Common Mistakes to Avoid

  • Overbaking the cookie layers: They should be just set, not crisp.

    Overbaking leads to crumbly edges that don’t cut cleanly.

  • Using very runny yogurt: Thin yogurt leads to icy filling. Stick with Greek yogurt for thickness and creaminess.
  • Skipping the chill: If the top cookie layer isn’t chilled, it can tear when transferred. Chilling makes it easier to handle.
  • Cutting too soon: If not fully set, the filling squishes out.

    Freeze until firm, then slice.

  • Too much sweetener: Over-sweetening can create a cooling aftertaste with erythritol. Start small and taste as you go.

Alternatives

  • Dairy-free: Use a thick dairy-free yogurt (like coconut-based Greek-style) and a plant-based protein powder. Add a spoonful of nut butter to boost creaminess.
  • Flavor swaps: Try chocolate protein with a peanut butter swirl, vanilla protein with cinnamon, or add peppermint extract for a mint-chocolate version.
  • Different sweeteners: Allulose creates a less “cooling” sweetness and can keep the filling softer.

    Stevia blends also work—adjust to taste.

  • Cookie variations: Replace cocoa with extra almond flour and add cinnamon for a snickerdoodle-style shell. Or use hazelnut flour for a Nutella-like vibe.
  • Chunky mix-ins: Fold in crushed roasted peanuts, toasted coconut, or freeze-dried strawberries for texture and flavor.

FAQ

Can I use regular yogurt instead of Greek yogurt?

You can, but the filling will be thinner and more icy.
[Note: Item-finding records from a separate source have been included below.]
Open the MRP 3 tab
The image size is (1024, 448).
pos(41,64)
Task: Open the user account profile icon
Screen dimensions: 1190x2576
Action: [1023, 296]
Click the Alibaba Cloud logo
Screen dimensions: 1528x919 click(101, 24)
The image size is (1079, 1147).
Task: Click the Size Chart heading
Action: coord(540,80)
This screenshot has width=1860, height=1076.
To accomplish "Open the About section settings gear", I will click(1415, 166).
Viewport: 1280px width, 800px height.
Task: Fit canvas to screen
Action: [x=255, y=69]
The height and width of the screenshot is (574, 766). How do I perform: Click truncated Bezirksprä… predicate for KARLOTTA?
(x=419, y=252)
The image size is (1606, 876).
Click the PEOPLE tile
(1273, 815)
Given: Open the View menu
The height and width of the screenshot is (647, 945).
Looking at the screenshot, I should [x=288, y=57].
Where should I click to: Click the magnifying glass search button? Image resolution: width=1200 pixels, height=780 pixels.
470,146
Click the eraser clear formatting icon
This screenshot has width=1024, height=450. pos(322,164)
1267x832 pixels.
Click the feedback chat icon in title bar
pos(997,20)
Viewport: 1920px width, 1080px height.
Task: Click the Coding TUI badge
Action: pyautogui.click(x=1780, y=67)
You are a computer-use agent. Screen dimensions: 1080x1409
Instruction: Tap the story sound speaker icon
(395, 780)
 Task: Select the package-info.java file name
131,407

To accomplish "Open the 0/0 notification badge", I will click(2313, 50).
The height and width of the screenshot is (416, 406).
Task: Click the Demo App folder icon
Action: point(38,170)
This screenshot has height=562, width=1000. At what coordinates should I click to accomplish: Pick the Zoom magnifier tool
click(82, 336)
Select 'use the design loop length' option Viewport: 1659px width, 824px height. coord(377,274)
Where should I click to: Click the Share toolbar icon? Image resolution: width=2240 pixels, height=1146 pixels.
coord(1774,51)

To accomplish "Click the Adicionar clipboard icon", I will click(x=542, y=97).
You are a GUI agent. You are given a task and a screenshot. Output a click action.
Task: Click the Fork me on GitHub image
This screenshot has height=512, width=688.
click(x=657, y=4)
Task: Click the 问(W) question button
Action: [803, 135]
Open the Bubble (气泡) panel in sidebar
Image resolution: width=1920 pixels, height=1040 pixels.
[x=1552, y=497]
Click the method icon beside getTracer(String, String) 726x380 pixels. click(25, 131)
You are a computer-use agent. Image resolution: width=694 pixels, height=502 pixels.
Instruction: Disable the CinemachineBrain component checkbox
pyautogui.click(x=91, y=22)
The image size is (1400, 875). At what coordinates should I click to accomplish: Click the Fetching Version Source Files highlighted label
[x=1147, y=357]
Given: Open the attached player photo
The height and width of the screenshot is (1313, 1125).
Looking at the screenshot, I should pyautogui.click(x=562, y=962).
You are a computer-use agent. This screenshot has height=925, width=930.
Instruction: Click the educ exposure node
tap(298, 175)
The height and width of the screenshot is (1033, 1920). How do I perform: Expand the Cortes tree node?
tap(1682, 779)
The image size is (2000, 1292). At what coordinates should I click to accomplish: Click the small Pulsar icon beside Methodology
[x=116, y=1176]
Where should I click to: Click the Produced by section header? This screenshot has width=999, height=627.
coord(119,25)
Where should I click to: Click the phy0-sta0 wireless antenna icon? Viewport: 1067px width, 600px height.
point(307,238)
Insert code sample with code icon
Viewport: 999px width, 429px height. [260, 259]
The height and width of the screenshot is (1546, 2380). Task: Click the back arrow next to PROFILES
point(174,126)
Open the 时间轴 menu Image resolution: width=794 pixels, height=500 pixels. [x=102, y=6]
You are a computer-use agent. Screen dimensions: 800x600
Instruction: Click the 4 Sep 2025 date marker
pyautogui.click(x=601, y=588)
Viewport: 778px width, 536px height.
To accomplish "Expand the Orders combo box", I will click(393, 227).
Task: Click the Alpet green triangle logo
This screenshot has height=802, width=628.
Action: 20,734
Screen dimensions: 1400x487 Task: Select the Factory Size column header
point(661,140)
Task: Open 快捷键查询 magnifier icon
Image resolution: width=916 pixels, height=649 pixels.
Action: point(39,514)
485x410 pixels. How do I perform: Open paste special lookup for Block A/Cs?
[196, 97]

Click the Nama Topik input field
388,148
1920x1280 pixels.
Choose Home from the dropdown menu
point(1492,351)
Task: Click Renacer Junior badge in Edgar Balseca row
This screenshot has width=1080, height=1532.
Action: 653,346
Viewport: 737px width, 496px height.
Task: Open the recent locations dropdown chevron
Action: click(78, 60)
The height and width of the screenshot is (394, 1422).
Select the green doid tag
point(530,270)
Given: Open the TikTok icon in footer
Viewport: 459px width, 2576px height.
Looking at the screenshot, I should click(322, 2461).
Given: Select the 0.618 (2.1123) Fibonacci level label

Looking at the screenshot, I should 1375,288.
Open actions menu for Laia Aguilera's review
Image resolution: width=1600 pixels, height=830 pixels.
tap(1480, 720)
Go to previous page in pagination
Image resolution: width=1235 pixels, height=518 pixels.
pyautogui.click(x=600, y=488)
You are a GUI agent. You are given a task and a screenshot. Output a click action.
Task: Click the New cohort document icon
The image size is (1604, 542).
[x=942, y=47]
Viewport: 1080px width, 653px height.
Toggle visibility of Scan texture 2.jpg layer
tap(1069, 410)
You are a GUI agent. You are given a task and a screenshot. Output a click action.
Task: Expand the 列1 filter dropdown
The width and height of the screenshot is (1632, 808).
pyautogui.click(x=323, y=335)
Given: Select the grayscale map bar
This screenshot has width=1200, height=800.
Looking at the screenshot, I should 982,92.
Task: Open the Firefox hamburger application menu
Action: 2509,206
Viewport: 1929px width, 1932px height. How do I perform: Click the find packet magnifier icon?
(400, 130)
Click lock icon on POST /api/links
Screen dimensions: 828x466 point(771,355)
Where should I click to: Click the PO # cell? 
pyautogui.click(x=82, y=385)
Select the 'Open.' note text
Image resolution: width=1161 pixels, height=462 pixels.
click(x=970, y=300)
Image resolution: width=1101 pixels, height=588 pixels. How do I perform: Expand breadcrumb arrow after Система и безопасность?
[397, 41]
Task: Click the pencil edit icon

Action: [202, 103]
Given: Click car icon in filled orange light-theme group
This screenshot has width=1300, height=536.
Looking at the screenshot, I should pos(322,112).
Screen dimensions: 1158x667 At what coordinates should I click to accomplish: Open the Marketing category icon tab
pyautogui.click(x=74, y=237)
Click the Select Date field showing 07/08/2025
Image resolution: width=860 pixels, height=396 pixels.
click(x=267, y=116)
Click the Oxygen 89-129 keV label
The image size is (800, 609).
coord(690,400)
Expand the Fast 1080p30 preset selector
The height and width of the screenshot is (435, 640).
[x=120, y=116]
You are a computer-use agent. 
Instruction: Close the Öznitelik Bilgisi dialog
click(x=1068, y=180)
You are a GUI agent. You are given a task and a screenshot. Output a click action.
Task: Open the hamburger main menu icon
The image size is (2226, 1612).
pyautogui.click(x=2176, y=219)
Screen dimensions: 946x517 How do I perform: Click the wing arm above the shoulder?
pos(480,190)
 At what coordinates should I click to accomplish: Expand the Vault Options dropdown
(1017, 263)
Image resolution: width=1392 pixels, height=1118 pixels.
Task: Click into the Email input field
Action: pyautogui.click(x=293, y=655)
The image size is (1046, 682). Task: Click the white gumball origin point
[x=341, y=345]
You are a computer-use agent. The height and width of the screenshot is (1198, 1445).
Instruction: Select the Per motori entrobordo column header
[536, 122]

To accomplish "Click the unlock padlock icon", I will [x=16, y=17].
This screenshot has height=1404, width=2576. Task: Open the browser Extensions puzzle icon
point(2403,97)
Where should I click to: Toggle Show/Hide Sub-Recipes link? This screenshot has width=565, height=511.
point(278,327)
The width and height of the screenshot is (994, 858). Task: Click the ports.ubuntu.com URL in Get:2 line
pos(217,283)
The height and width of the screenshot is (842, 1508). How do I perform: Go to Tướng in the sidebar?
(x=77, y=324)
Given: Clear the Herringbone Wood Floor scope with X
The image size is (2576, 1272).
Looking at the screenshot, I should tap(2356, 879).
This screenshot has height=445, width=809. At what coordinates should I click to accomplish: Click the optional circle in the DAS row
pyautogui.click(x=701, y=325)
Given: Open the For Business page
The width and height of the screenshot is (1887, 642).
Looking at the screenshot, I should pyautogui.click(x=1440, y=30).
Strain regular yogurt through a fine mesh sieve or cheesecloth for a few hours to mimic Greek yogurt thickness.

What protein powder works best?

A whey-casein blend creates the creamiest texture and sets well in the freezer.

Pure whey works, but may be slightly icier. Plant-based protein can be used, but you may need extra almond milk for smooth mixing.

How do I prevent the cookie layers from sticking?

Use parchment with overhang and a light mist of nonstick spray. Let the bottom layer cool before adding the filling, and chill the top layer so it lifts cleanly.

Can I make these without baking?

Yes.

Skip the baking powder and egg. Make a no-bake crust with almond flour, cocoa, sweetener, a pinch of salt, and 3–4 tablespoons melted coconut oil. Press half into the pan, add filling, top with remaining crust, and freeze.

The texture is softer but still delicious.

How many carbs are in each bite?

Exact macros depend on your ingredients and portion size. As a ballpark, a small square may land around 3–5g net carbs and 5–8g protein. For accuracy, calculate using your specific brands and serving sizes.

Why is my filling icy?

Too much liquid or low-fat yogurt can cause iciness.

Use thicker Greek yogurt, don’t over-thin with almond milk, and consider a whey-casein blend for a creamier set.

Can I double the recipe?

Absolutely. Use a 9×13-inch pan and add 2–3 minutes to the par-bake time for the bottom layer. Freeze slightly longer before cutting.

Do these travel well?

They’re best kept frozen until serving.

For parties, store in a cooler with ice packs and serve within 30–45 minutes for ideal texture.

In Conclusion

These High Protein Low Carb Ice Cream Sandwich Bites bring together the best of both worlds: a real-deal dessert feel with smart nutrition. They’re easy to prep, freezer-friendly, and endlessly customizable. Keep a batch on hand for sweet cravings, post-workout snacks, or a quick treat you can feel good about.

Simple ingredients, satisfying texture, and a flavor that actually hits the spot—exactly what a better-for-you dessert should be.